Silicon nanoparticles are used to enhance the anode specific capacity for the lithium-ion cell technology. Due to the mechanical deficiencies of silicon during lithiation and delithiation, one of the many strategies that have been proposed consists of enwrapping the silicon nanoparticles with graphene and creating a void area between them so as to accommodate the large volume changes that occur in the silicon nanoparticle. This work aims to investigate the electrochemical performance and the associated kinetics of the hollow outer shell nanoparticles. To this end, we prepared hollow outer shell silicon nanoparticles (nps) enwrapped with graphene by using thermally grown silicon dioxide as a sacrificial layer, ball milling to enwrap silicon particles with graphene and hydro fluorine (HF) to etch the sacrificial SiO(2) layer. In addition, in order to offer a wider vision on the electrochemical behavior of the hollow outer shell Si nps, we also prepared all the possible in-between process stages of nps and corresponding electrodes (i.e., bare Si nps, bare Si nps enwrapped with graphene, Si/SiO(2) nps and Si/SiO(2) nps enwrapped with graphene). The morphology of all particles revealed the existence of graphene encapsulation, void, and a residual layer of silicon dioxide depending on the process of each nanoparticle.
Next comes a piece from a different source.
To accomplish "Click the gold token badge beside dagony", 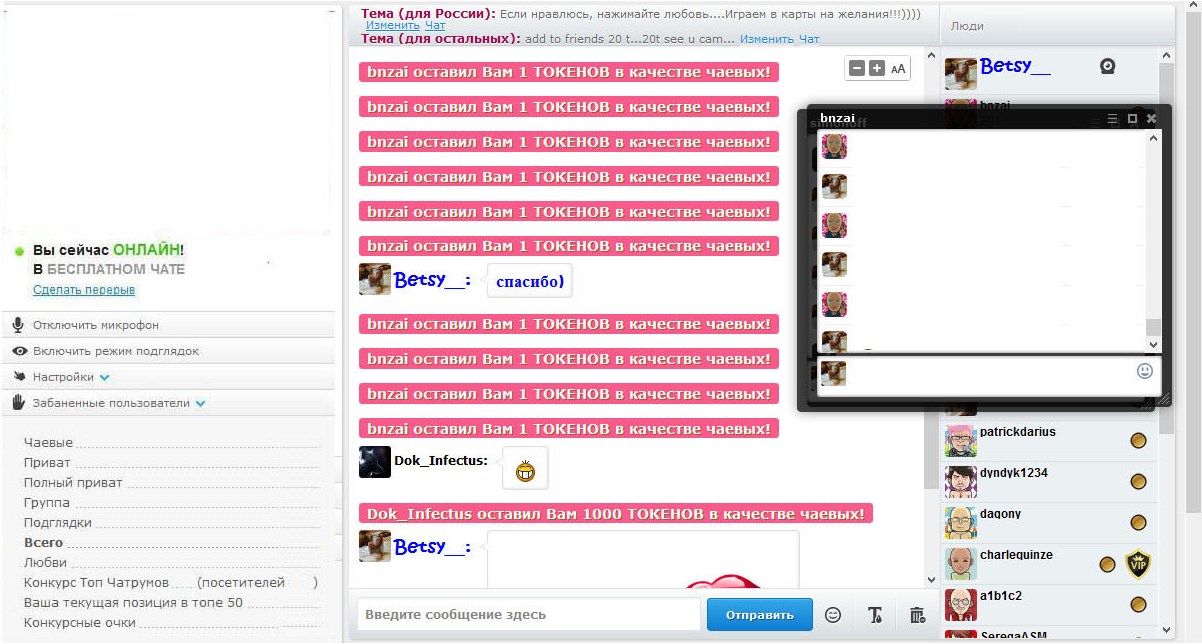I will [x=1139, y=523].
Corresponding electrodes were prepared and studied in half cell configurations by means of galvanostatic cycling, cyclic voltammetry and electrochemical impedance spectroscopy. It was observed that nanoparticles encapsulated with graphene demonstrated high specific capacity but limited cycle life. In contrast, nanoparticles with void and/or SiO(2) were able to deliver improved cycle life. It is suggested that the existence of the void and/or residual SiO(2) layer limits the formation of rich Li(X)Si alloys in the core silicon nanoparticle, providing higher mechanical stability during the lithiation and delithiation processes.